You are entitled to your opinion and Trudeau to his, all I'm saying is that it's a bit callous to characterize a large number of people as "shallow" or buying into a meme (the thing about loving americanisms) on the same breath as claiming it's a quilt (the implication of which is that there are significant congregational, not-americanized bubbles).

One can also make negative remarks about Americans and their americanisms, there's no need to accuse subsets of other populations of doing things subsets of your own also do, as a crutch for a us-vs-them style of narrative. That's cherrypicking. In aggregate, people are more similar than they are different.

When I say torontonians got over differences, this is sort of what I mean: diversity isn't a driver of outrage narratives for us, just a fact of life.
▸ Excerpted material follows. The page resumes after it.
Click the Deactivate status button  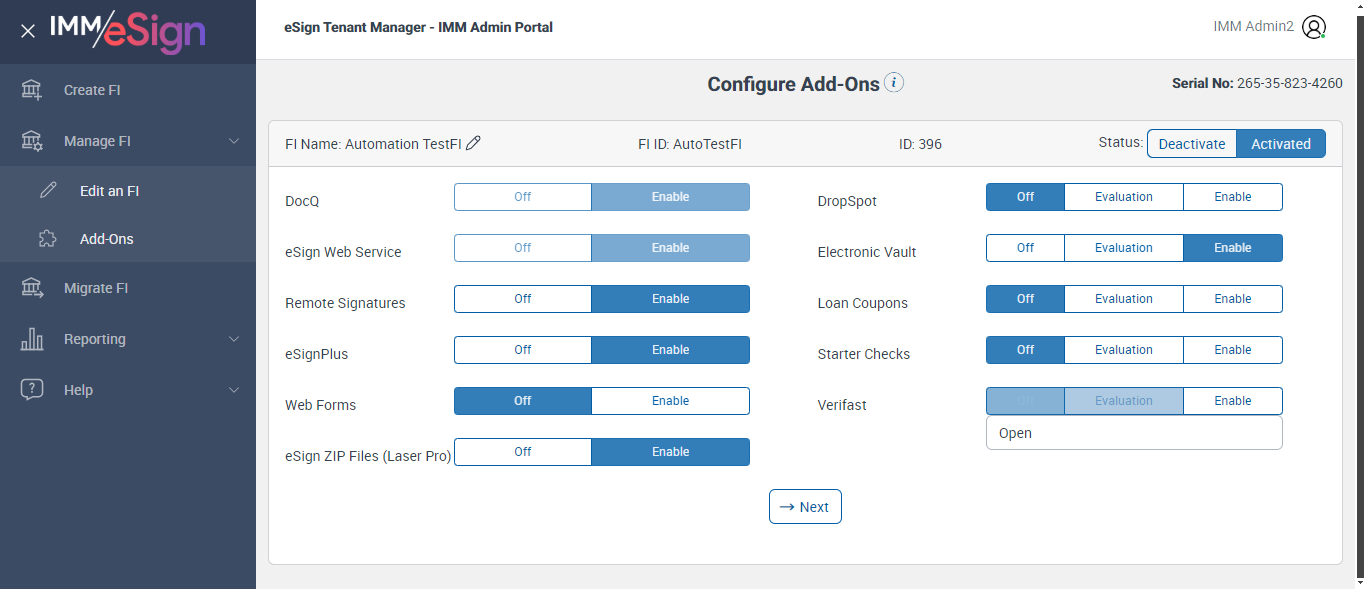(1191, 144)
> You are entitled to your opinion and Trudeau to his

If you’re referring to the point about Canada being a cultural mosaic, I don’t think this a Trudeauism. I recall learning that in high school 15 years ago. A quick google search leads to [1], which points to the term originating in the 1920’s.

[1] https://en.m.wikipedia.org/wiki/Cultural_mosaic


I didn't mean it was a trudeauism, I literally meant he's entitled to subscribe to whatever idea he wants, just like anyone else. I was mostly speaking to the distinction (or lack thereof) between "melting pot" and "cultural mosaic". The bottom of your link summarizes this more explicitly:

> The "cultural mosaic" theory is not without critics. Some pundits, such as The Globe and Mail's Jeffrey Simpson and Carleton University journalism professor Andrew Cohen, have argued that the entire melting pot/mosaic dynamic is largely an imagined concept and that there remains little measurable evidence that American or Canadian immigrants as collective groups can be proven to be more or less "assimilated" or "multicultural" than each other.

My personal stance on this is that I do think there are some differences between american and canadian multiculturalism, but not enough to warrant making a pejorative distinction, and certainly not for the purpose of driving exclusionary us-vs-them narratives.